In my personal opinion, a good RC pilot would be able to fly an RC chopper so that if recorded with no reference to scale, you would struggle to say whether it was a model or the real thing.
If I had this as a hobby, I would want to give my pretend passengers a smooth flight, not concussion, whiplash and other G force trauma
Colin, when do you get a big enough one with a gyro stabilised mount for the 1DX?
Normally pilots don't. It's safe enough PROVIDING they keep the bird away from them.
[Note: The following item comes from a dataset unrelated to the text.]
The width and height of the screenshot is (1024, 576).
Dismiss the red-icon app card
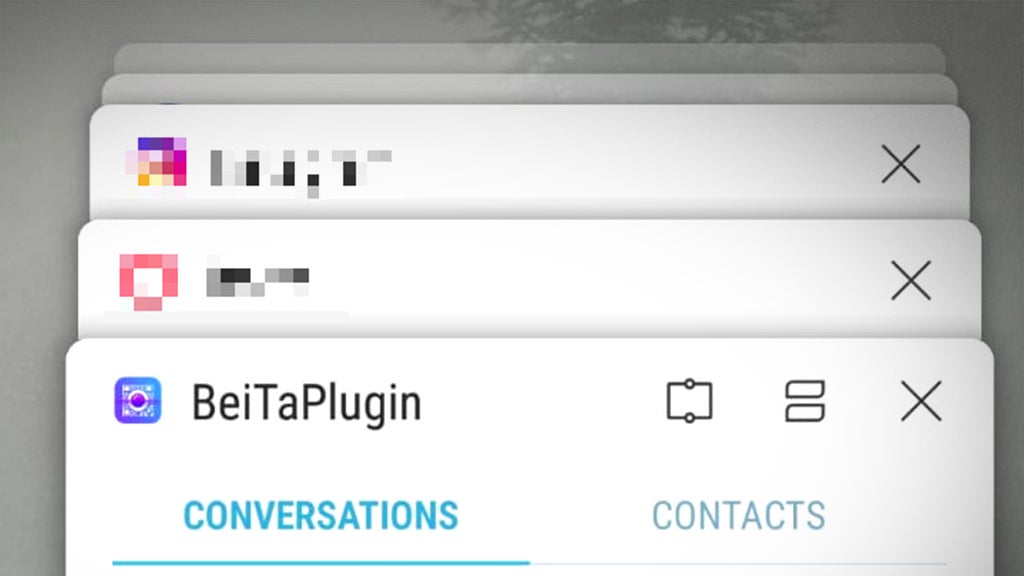click(x=911, y=281)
It's a hot topic in RC forums; 450 class birds like that can cut you to the bone, but would be unlikely to kill (never hear of it), but bigger birds like the 700 and 800 series with a disk diameter of around 6 feet can and HAVE killed; they literally have the energy in the rotor to take a head pretty much clean off ... so obviously one doesn't want to come into contact with it (protective gear or not). To me that suggests "flying the damn thing an appropriate distance away", but there are always some with the attitude "no body is going to tell me how to fly".
As with anything in life we probable just need to let them remove themselves from the gene pool. My biggest gripe is when spectators are involved, as they won't understand the risks.
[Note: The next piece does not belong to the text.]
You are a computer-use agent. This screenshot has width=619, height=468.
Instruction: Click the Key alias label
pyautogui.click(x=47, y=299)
I'm safety conscious, and to be honest, it is a source of irritation when top pilots whizz a large heli past other folks at around 100 MPH @ 6 feet. I mentioned this once to the father of the current world champ online, starting my post with "I hate to be that guy, but" and the reply came back "I'm not going to comment because I believe you LIKE to be THAT guy". They're quick to accept the praise, but not so quick to accept any safety concerns.
Here's the luckiest SOB on the planet: https://www.youtube.com/watch?v=T6ZGta2El_I (he killed the engine a second before, and only the blade root got him - that could have ended SO differently).
Yeah - for sure. Those top pilots have thousands of hours (that guy wasn't even THAT good, compared to professionals like Nick Maxwell and Alan Szabo and Tareq Alsaadi)
Try this one for size:
https://www.youtube.com/watch?v=0I3_pUT7D5w
or this for a bigger one:
https://www.youtube.com/watch?v=rn5rMt-LmDQ
Real heli's don't have anywhere near the same power-to-weight ratio ... heck, they can't even fly inverted
Hi Dave,
I know what you mean. We have several different types of flying; you're talking SCALE flying - then there's SPORT flying (like a plane doing aerobatics) - then there's 3D (like getting it doing flips and other convolutions on the spot), and then there's SMACK which is the very aggressive / rapid change direction stuff.
This one might appeal to you more ...
https://www.youtube.com/watch?v=4qSlAhjDe-o
Amazing. I do not know enough to even comment intelligently.